Chief Learning Officer Magazine leads with an Executive Briefing that quotes a report from the Center for Creative Leadership.. It looks at the challenges of managing a global workforce and comes up with the startling conclusion (!): the leader needs to communicate more. Here is their conclusion:
leaders should stay in touch with remote employees by scheduling regular phone meetings and also send e-mail updates with corporate office news
I bet you are startled! Keeping in touch with remote employees by phoning them. I must tell my friends.
It is so common now for leaders to have remote colleagues; not necessarily in different countries but certainly in different towns or states.

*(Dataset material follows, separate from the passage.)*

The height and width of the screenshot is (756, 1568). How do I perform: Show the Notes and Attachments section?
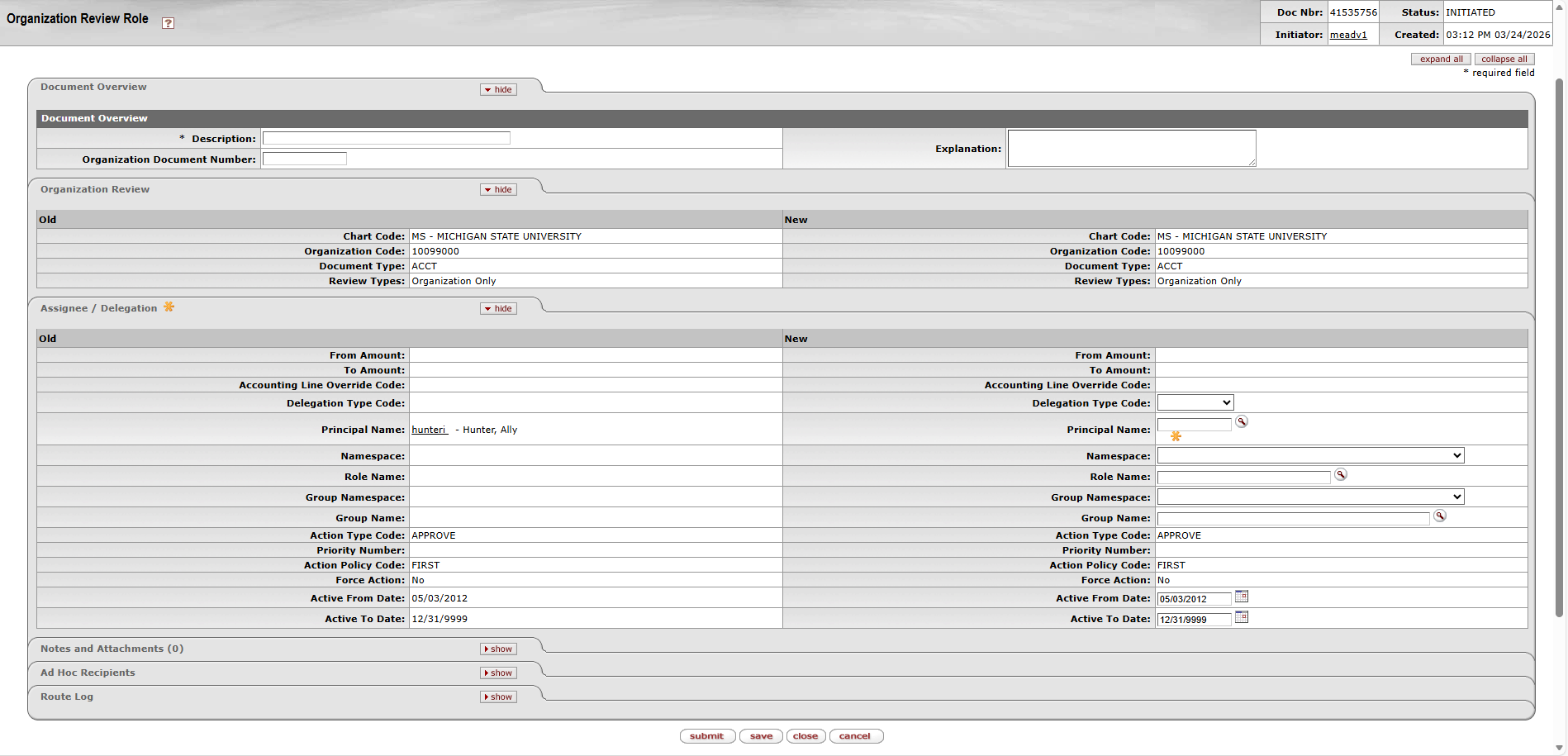(498, 649)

Building a team takes more than the odd phone call. How about a networking site for all the team, so that ALL the news can be shared and team access to project notes or reports. Mass one to one email is not a good way of doing much apart from reinforcing the barriers and making sure all communications come through the leader. That is a terrible way to build remote teams.
Think about team conference calls every Monday at, say, 9.45 which everyone joins in wherever they are and what ever the local time zone. Just 20 minutes to check-in understand the issues and say hi.
There are two key things to remember: trust those people to do their work, you can’t really check up on them anyway so do not ask them to file weekly activity reports or logs of when they are online or off-line. And share everything as much as possible so the remote relationships build up and multiple exchanges develop and networks emerge.
Just forget email and one to one calls as a way of leading a disparate team. CLO Magazine you can do better than this!